_Extrait du document_

┏━━

Comment êtes-vous arrivé à la tête d’Aerospacelab, quel est votre parcours ?

Originaire de Jumet, j’entame à 18 ans des études d’ingénieur civil à l’UCLouvain. Entre mon master 1 et master 2, je pars faire un stage à la NASA. J’effectue ensuite un master complémentaire à Toulouse (SUPAERO, l’une des plus grandes écoles de l’aéronautique et de l’espace en Europe). Je retourne une seconde fois à la NASA et le labo, où j’exerce mon stage, devient une spin-off, ce qui me donne l’occasion de voir de près ce qu’est l’entrepreneuriat.

De retour en Europe, je fais un bref passage à l’agence spatiale européenne aux Pays-Bas, avant de rejoindre une nouvelle société (de véhicules hypersoniques) en Suisse en tant que 1er employé. Après avoir travaillé 4 ans dans cette société, celle-ci ferme et, à 30 ans, je me retrouve en phase de questionnement :  que faire à présent? Plusieurs experts du business m’expliquent avoir challengé le marché du satellite et me déconseillent de lancer une boîte dans l’aérospatial ! À juste titre, le marché est tout petit, cher et les barrières technologiques à l’entrée sont conséquentes… En bref, ce n’est pas le secteur le plus simple pour enfiler la casquette d’entrepreneur ! Après coup, je pense que ce n’est pas plus difficile que d’autres secteurs, par contre, c’est sensiblement différent.

Une fois ce constat réalisé, je suis reparti en Suisse et c’est à Genève que le bureau de l’AWEX m’a persuadé que créer ma boîte de satellites en Belgique, en Wallonie, était une option à sérieusement envisager. De fait, la Wallonie propose la meilleure composition de valeurs et cela, je pense, qu’on ne le dit pas assez ! L’idée bien en tête, je suis retourné en Belgique début 2017. Le temps d’établir un business plan, de réaliser une première levée de fonds, de passer chez le notaire, etc.,  Aerospacelab voyait le jour à Louvain-la-Neuve, avec l’arrivée de ses premiers employés en mars 2018.

Avec une production de satellites qui ne cesse d’accélérer, Aerospacelab c’est aujourd’hui, 200 personnes qui travaillent sur nos différents sites, à savoir, notre siège social et usine de production à Louvain-la-Neuve mais aussi dans nos filiales suisse (Lausanne), française (Bordeaux) et nord-américaine (Palo Alto).

Projet Megafactory à Marcinelle : où en est-on actuellement ?

Après les premières ébauches de concept architectural du bâtiment, les premières phases (permis et autorisations) se sont rapidement mises en marche. Aujourd’hui, on prend le temps de réétudier certains aspects du bâtiment afin d’assurer qu’ils répondent au mieux aux évolutions de nos besoins et ceux de nos clients. En attendant, notre présence dans le bassin carolo est déjà bien ancrée par le biais d’un bureau au sein du centre multidisciplinaire A6K. La construction restant ce qu’elle est, le génie civil prendra du temps, mais on reste sur des délais raisonnables, avec des parties du bâtiment qui seront plus vite opérationnelles que d’autres.

┗━━

_Matériel fourni_
┏━━

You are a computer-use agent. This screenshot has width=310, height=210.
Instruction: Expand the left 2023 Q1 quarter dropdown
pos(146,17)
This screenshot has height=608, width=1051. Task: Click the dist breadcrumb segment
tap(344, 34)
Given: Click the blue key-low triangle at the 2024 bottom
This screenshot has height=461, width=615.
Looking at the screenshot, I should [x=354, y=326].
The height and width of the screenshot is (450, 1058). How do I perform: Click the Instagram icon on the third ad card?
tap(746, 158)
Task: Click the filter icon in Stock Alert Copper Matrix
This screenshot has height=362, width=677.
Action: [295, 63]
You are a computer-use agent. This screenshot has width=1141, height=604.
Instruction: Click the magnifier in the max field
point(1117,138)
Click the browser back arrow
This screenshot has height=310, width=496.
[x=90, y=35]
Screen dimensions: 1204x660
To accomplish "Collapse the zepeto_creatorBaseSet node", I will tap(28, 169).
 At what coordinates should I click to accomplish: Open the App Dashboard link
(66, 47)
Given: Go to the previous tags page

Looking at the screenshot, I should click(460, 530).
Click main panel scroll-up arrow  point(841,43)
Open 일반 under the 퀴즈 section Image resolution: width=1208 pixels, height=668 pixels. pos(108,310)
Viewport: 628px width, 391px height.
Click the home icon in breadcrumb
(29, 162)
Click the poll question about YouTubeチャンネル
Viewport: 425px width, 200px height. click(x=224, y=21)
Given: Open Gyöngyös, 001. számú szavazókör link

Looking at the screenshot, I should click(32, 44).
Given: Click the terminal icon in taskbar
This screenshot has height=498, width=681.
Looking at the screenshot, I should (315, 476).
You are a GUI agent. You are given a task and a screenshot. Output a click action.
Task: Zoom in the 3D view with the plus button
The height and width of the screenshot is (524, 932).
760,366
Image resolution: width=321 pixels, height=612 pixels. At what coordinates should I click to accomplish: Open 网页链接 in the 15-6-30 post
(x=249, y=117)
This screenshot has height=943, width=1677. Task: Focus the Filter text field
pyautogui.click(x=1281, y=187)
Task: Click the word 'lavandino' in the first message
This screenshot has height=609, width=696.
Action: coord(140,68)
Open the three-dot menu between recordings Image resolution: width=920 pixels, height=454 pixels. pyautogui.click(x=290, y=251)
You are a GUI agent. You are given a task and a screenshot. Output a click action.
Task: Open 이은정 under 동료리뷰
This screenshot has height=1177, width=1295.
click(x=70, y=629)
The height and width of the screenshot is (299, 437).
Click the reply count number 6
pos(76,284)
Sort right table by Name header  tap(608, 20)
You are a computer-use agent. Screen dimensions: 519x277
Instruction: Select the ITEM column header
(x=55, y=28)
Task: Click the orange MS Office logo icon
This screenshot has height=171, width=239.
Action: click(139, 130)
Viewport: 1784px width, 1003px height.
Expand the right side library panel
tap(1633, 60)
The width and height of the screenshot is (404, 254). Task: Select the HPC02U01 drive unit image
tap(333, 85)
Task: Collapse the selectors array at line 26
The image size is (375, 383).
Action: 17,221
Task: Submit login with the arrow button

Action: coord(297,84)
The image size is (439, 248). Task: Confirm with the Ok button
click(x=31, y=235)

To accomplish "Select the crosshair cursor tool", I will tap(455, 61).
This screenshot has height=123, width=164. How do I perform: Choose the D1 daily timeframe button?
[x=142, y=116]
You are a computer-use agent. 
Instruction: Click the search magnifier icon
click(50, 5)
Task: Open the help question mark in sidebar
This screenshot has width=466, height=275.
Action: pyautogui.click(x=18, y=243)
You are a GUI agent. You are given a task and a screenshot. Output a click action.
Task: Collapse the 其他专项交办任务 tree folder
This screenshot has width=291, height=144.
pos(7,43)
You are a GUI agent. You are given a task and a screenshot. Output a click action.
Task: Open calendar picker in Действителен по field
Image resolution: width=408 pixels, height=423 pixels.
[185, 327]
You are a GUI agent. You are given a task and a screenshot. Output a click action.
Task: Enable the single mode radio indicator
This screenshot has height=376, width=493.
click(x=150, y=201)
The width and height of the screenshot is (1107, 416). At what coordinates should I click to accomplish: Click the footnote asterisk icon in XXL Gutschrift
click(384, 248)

┗━━

_Travail demandé_
a - Réécrivez tout ce qui va de « Après les premières » jusqu'à « opérationnelles que d’autres. » dans l'entretien sur Aerospacelab, en mettant « échéances » à la place de « délais ».
b - D'après l'entretien sur Aerospacelab, dans quelles villes se trouvent le siège social et les filiales de l'entreprise ?

_Réponses par tâche_
a -
Après les premières ébauches de concept architectural du bâtiment, les premières phases (permis et autorisations) se sont rapidement mises en marche. Aujourd’hui, on prend le temps de réétudier certains aspects du bâtiment afin d’assurer qu’ils répondent au mieux aux évolutions de nos besoins et ceux de nos clients. En attendant, notre présence dans le bassin carolo est déjà bien ancrée par le biais d’un bureau au sein du centre multidisciplinaire A6K. La construction restant ce qu’elle est, le génie civil prendra du temps, mais on reste sur des échéances raisonnables, avec des parties du bâtiment qui seront plus vite opérationnelles que d’autres.

b - Louvain-la-Neuve, Lausanne, Bordeaux, Palo Alto